» The problem
Rewrite the records below, changing every "coordinate pair" to "pair of numbers" and leaving all other text as it is.

» Supplied records

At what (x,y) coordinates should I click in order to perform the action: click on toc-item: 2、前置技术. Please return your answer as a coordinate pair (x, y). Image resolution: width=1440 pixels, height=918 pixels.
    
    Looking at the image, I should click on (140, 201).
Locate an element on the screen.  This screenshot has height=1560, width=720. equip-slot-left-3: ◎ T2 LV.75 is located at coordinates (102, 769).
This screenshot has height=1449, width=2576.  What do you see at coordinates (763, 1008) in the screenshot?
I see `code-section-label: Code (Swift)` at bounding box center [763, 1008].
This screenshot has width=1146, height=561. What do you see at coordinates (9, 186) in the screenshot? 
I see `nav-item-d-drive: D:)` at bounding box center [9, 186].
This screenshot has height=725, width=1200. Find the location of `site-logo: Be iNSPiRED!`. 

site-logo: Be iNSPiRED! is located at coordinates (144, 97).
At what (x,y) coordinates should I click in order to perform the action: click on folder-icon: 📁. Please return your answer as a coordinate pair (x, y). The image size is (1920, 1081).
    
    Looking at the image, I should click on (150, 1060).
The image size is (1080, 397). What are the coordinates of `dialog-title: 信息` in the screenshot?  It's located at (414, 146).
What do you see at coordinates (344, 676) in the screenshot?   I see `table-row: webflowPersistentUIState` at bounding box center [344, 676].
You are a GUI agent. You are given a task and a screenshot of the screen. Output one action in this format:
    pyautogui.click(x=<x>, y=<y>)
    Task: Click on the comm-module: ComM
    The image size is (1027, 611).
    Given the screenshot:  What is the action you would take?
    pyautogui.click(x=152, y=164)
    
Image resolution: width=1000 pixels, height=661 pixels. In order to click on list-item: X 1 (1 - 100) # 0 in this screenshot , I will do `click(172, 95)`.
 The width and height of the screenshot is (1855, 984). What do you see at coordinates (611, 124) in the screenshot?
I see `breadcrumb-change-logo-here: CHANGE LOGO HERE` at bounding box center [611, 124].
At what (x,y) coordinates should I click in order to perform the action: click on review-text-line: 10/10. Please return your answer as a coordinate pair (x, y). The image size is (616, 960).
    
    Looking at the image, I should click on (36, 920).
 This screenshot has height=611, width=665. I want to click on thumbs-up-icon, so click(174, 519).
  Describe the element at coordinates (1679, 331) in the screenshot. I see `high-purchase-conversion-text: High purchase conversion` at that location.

» Response for this exercise
At what (x,y) coordinates should I click in order to perform the action: click on toc-item: 2、前置技术. Please return your answer as a pair of numbers (x, y). Image resolution: width=1440 pixels, height=918 pixels.
    
    Looking at the image, I should click on (140, 201).
Locate an element on the screen.  This screenshot has height=1560, width=720. equip-slot-left-3: ◎ T2 LV.75 is located at coordinates (102, 769).
This screenshot has height=1449, width=2576.  What do you see at coordinates (763, 1008) in the screenshot?
I see `code-section-label: Code (Swift)` at bounding box center [763, 1008].
This screenshot has width=1146, height=561. What do you see at coordinates (9, 186) in the screenshot? 
I see `nav-item-d-drive: D:)` at bounding box center [9, 186].
This screenshot has height=725, width=1200. Find the location of `site-logo: Be iNSPiRED!`. 

site-logo: Be iNSPiRED! is located at coordinates (144, 97).
At what (x,y) coordinates should I click in order to perform the action: click on folder-icon: 📁. Please return your answer as a pair of numbers (x, y). The image size is (1920, 1081).
    
    Looking at the image, I should click on (150, 1060).
The image size is (1080, 397). What are the coordinates of `dialog-title: 信息` in the screenshot?  It's located at (414, 146).
What do you see at coordinates (344, 676) in the screenshot?   I see `table-row: webflowPersistentUIState` at bounding box center [344, 676].
You are a GUI agent. You are given a task and a screenshot of the screen. Output one action in this format:
    pyautogui.click(x=<x>, y=<y>)
    Task: Click on the comm-module: ComM
    The image size is (1027, 611).
    Given the screenshot:  What is the action you would take?
    pyautogui.click(x=152, y=164)
    
Image resolution: width=1000 pixels, height=661 pixels. In order to click on list-item: X 1 (1 - 100) # 0 in this screenshot , I will do `click(172, 95)`.
 The width and height of the screenshot is (1855, 984). What do you see at coordinates (611, 124) in the screenshot?
I see `breadcrumb-change-logo-here: CHANGE LOGO HERE` at bounding box center [611, 124].
At what (x,y) coordinates should I click in order to perform the action: click on review-text-line: 10/10. Please return your answer as a pair of numbers (x, y). The image size is (616, 960).
    
    Looking at the image, I should click on (36, 920).
 This screenshot has height=611, width=665. I want to click on thumbs-up-icon, so click(174, 519).
  Describe the element at coordinates (1679, 331) in the screenshot. I see `high-purchase-conversion-text: High purchase conversion` at that location.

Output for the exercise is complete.